Right, Brian thinks it's worth updating the v1 code so I will do that once
we see if the dust settles on this change in the v2 code (that readlink
error was a bit of a surprise!).
And Brian will point out (because he did last week in Cambridge!) that
there are two sorts of people who might want to stick with v1: those who
are close to finishing a project (in particular Ph.D. students) and those
people who are close to doing structure calculations with ARIA, because
the current publicly available ARIA does not work with v2 (that will
hopefully be sorted soon).
Wayne
On Fri, 23 Jan 2009, Andrew Fowler wrote:
> And again, thanks to Wayne for figuring all this out.
>
> I'll add that while it would be nice to have these large files working under
> v1, you guys should probably just focus on v2. It's easy enough to work
> around for this case, and I'll certainly upgrade for my next project. I see
> no real reason for anyone (including me) not to upgrade other than
> inertia...
>
> Andrew
>
>
> On 1/23/09 8:18 AM, "Wayne Boucher" <[log in to unmask]> wrote:
>
> > Ah, it turns out I spoke too soon. I made a dumb mistake in the looping
> > code and when I fixed it I discovered that the OSX fseek function is
> > broken (at least with default compiler flags) for files >= 2 Gb, no matter
> > how you try to use it (so you cannot incrementally just keep seeking, it
> > fails at 2 Gb). So I've replaced fseek with fseeko, which is not broken.

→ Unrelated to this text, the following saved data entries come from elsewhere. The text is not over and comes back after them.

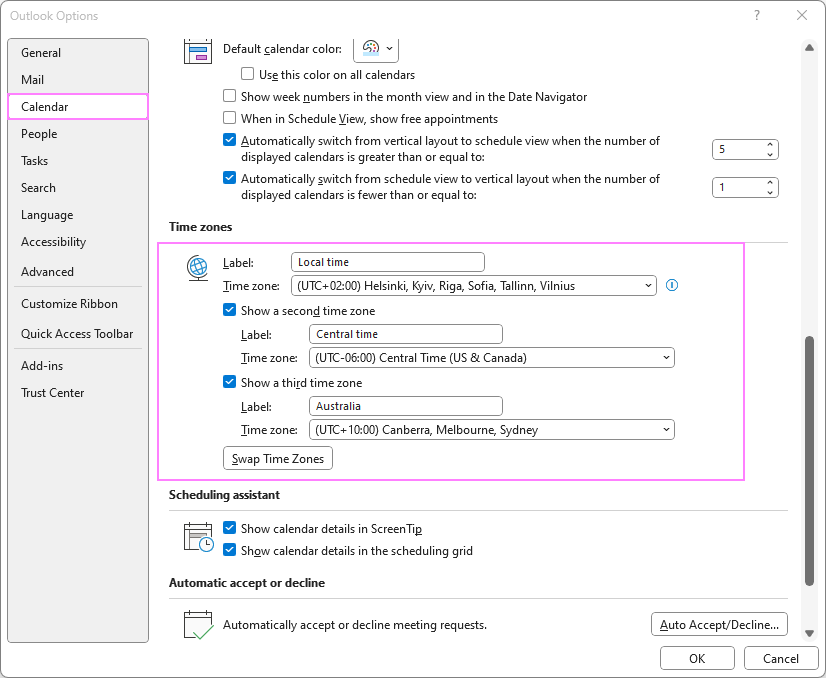Decrease the value in the spinner showing 1
The height and width of the screenshot is (678, 826).
tap(769, 192)
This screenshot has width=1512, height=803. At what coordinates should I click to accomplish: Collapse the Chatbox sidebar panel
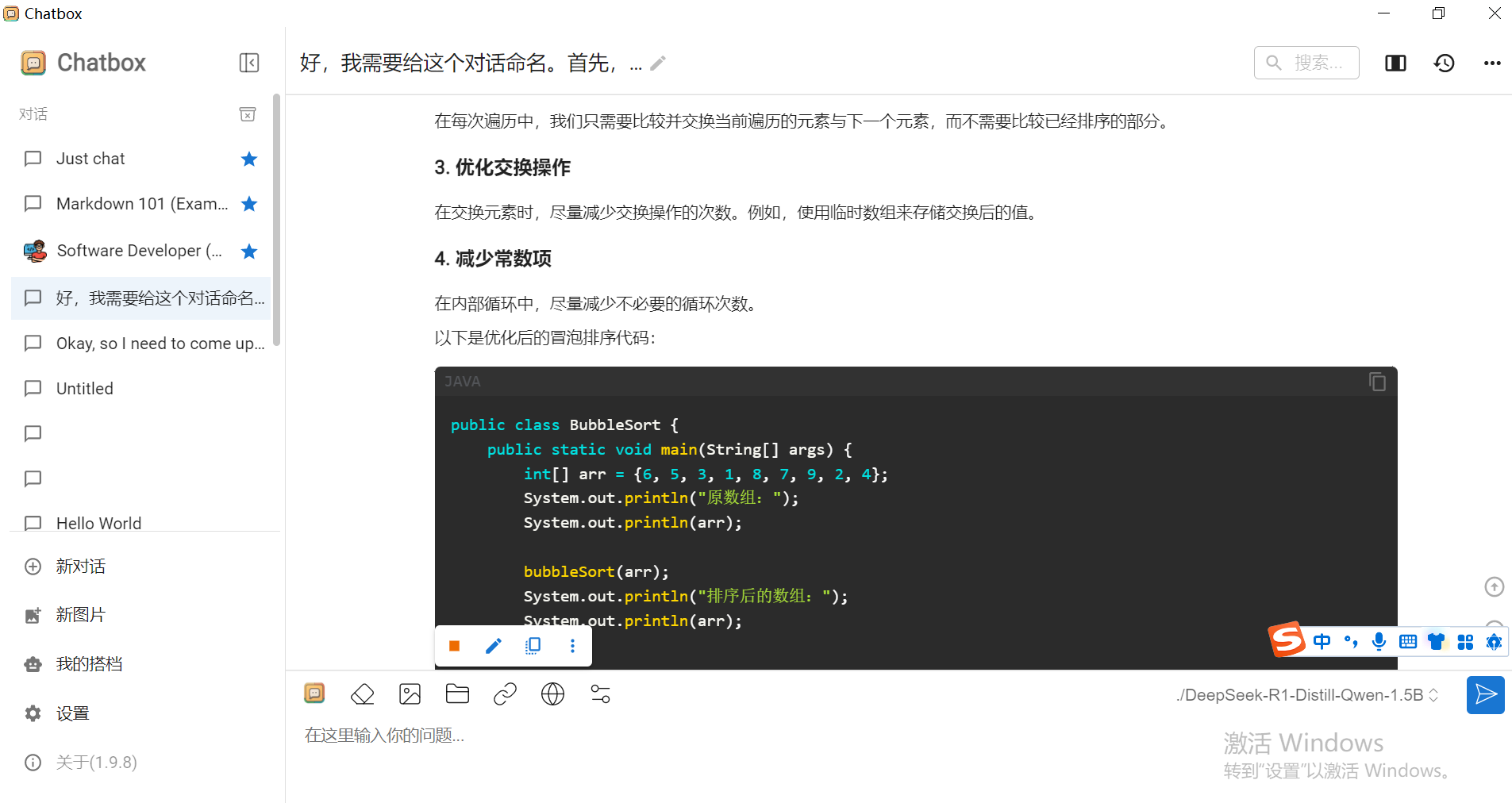pyautogui.click(x=249, y=63)

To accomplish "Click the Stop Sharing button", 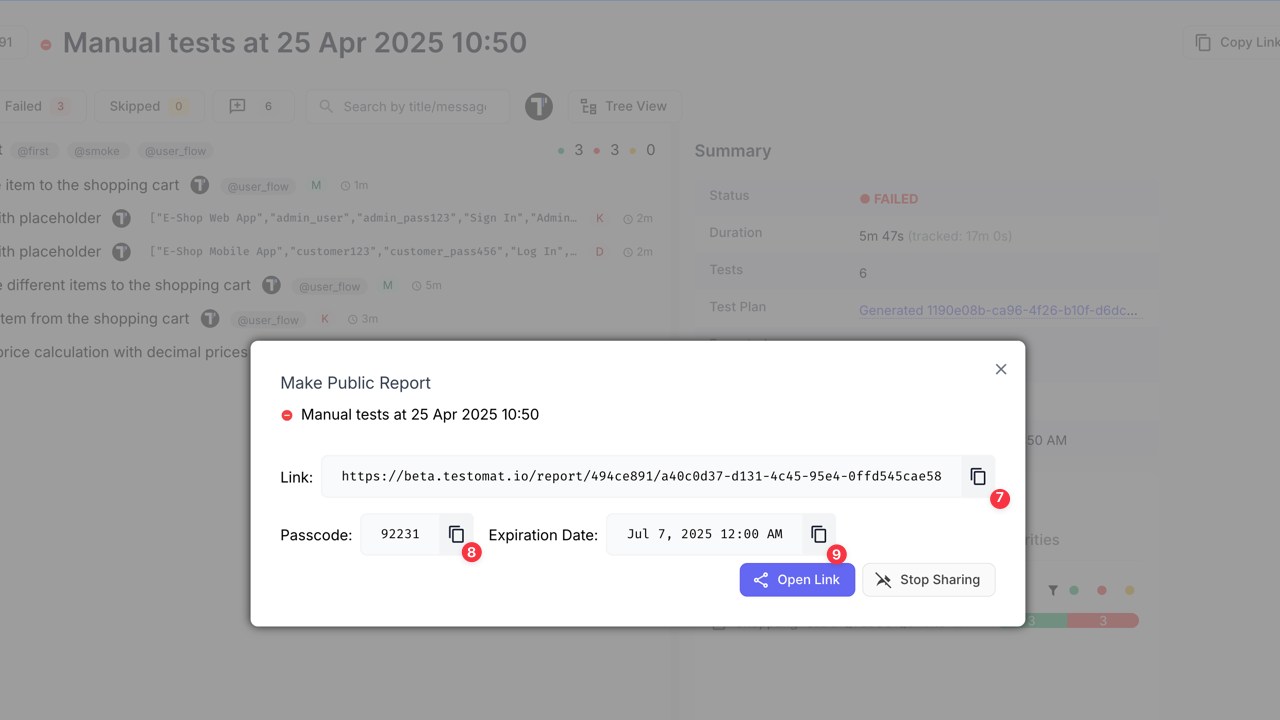I will (928, 579).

> > I've also tested this on 64-bit Linux now.
> >
> > And I should have mentioned in the first email that on 64-bit Linux I
> > think that v1 of the code should work for these large files. It is only
> > 32-bit Linux and OSX where there are problems. (And I think the problems
> > could be solved on both with clever use of platform-dependent compiler
> > flags but then you have to start worrying about whether Python has also
> > been compiled with these flags. I think it's not worth going there.)
> >
> > Wayne
> >
> > On Fri, 23 Jan 2009, Wayne Boucher wrote:
> >
> >> Hello,
> >>
> >> As Andrew discovered yesterday, there is a problem with importing large
> >> (>= 2 Gb) files in Analysis. I have now investigated further and it was
> >> indeed a 32-bit problem. So some numbers which should have been positive
> >> were coming out negative.
> >>
> >> It turns out there were two problems. First of all, one of the types in
> >> the C code should have been "long long" rather than just "long". (The
> >> latter on many operating systems, including the default on OSX, is 4
> >> bytes, wherease the former is 8 bytes, and you need 8 bytes to cope
> >> withthese large files.)
> >>
> >> The second problem was that the system function we use to skip around the
> >> data file on disk (fseek) uses long, not long long, for the offset. I've
> >> gotten around this by adding a function which will skip at most 2^30 bytes
> >> (= 1 Gb) in one go.
> >>
> >> As it happens, in v2 the first change had already been made. And I've
> >> just added the second change to the update server. So v2 users should be
> >> able to use >= 2 Gb files now.
> >>
> >> In v1 neither change had been made so I've done that in our internal code
> >> but I haven't put the changes on the update server for two reasons. One,
> >> our client for uploading the code is broken in v1 because it uses ftp and
> >> our server no longer allows that. And two, some other code has changed in
> >> the relevant files and although I think the changes are consistent I'd
> >> rather play safe.
> >>
> >> If any v1 users want to load >= 2 Gb files then let me know and I'll sort
> >> out the two issues above.
> >>
> >> As Andrew discovered, there is a work-around, namely to split your data
> >> files up (in his case, by re-processing, and that is the best way).
> >>
> >> As it happens the CCPN data model means that in Analysis you can have
> >> multiple spectra inside one experiment. So that makes this work-around
> >> slightly less nasty.
> >>
> >> Wayne
> >>
>
|